Preserving Spiritual Tranquility – Part 2 of 5

St Gertrude by Miguel Cabrera

Father Frassinetti states: “As long as you possess the holy love of God you cannot possibly be wanting in a holy fear of Him; because whosoever loves God necessarily fears to offend God, necessarily dreads hell, which is the eternal separation from Him, and in which the greatest of all its miseries is to hate God. . . . The fear of God may exist in our souls without the love of Him; this is the case with those who repent of their sins from attrition only; but the love of God can never exist unaccompanied by a holy fear.”

“We ought not to lose tranquillity of heart because we commit faults and even sins. . . . Defects and sins are cancelled by sorrow and by repentance; so that if you fall into any fault, even a grievous one (from which may God guard you, and from which He will certainly guard you if you desire always to love Him), humble yourself, repent, but with peacefulness and with tranquillity of heart; for this is certainly the way to obtain mercy and to be sure of amendment.”

“We ought not to lose tranquillity of heart on account of the uncertainty of remaining in a state of grace. . . . We may have a true certainty of being in the grace of God, when we either do not remember to have committed mortal sin, or when, having committed it, we have done our best to obtain pardon.”

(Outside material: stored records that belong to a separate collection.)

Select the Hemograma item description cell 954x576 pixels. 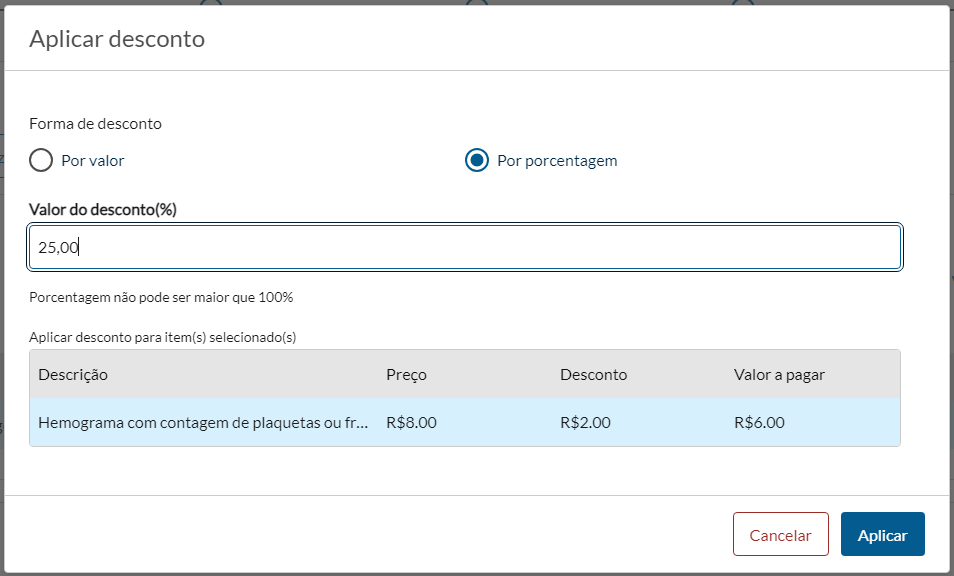[x=204, y=422]
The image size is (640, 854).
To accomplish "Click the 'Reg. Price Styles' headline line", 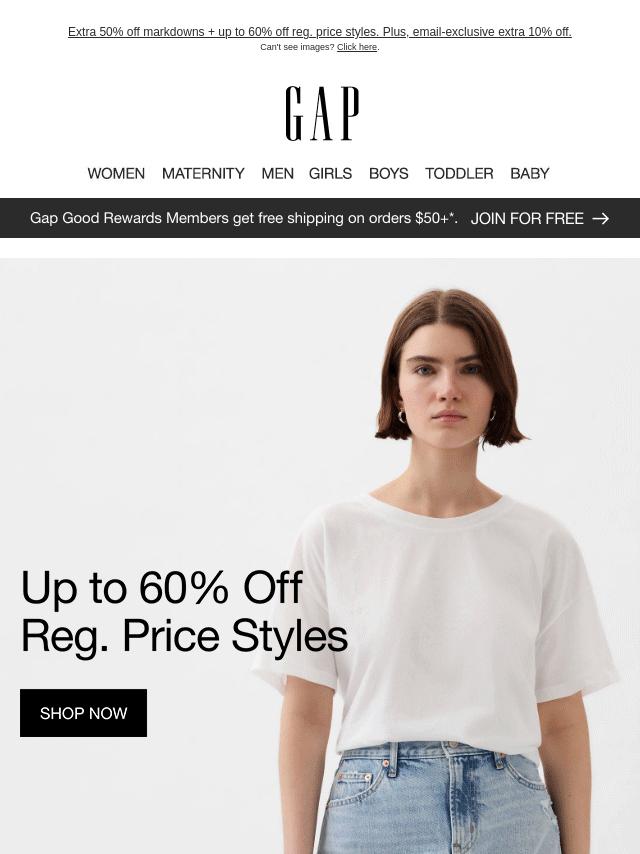I will tap(184, 636).
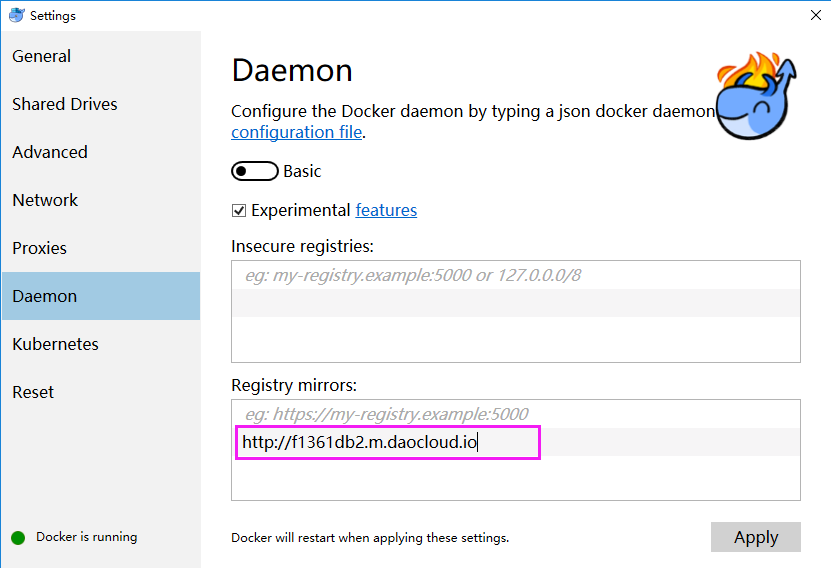Click the flaming whale mascot image

pyautogui.click(x=758, y=98)
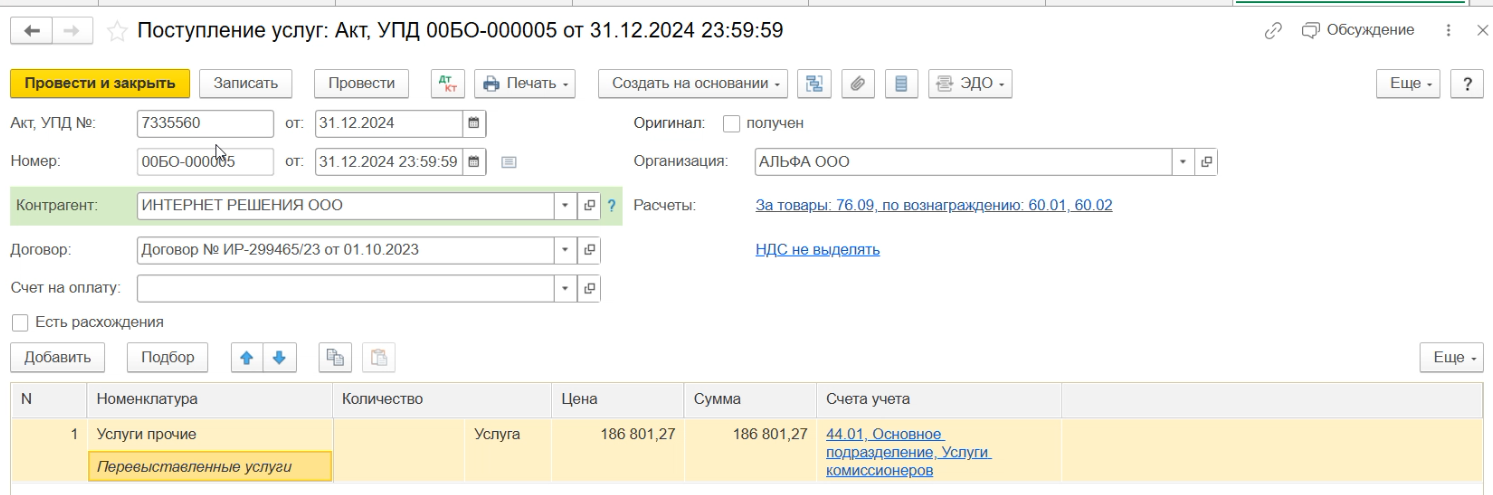Enable the Есть расхождения checkbox
The width and height of the screenshot is (1493, 495).
tap(19, 323)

Father Frassinetti addresses those who fear they have not sufficiently repented of their sins: “Is it not true that if, in your past life, you committed mortal sins, you have amended your ways, and do not fall into them now? Is it not true that your life is different now from what it was then? Is it not true that while you then committed mortal sins, because you could not bear to mortify your passions, you would not commit such sins now, were it to save you from suffering death? Well, then, this proves that you have every security that God has given you the grace of a true repentance, and that your will, however much it may formerly have been attached to sin, is now just as much alienated from it.”

Quotations from Joseph Frassinetti, The Consolation of the Devout Soul, trans. Georgiana Lady Chatterton (London: Burns and Oates, 1876).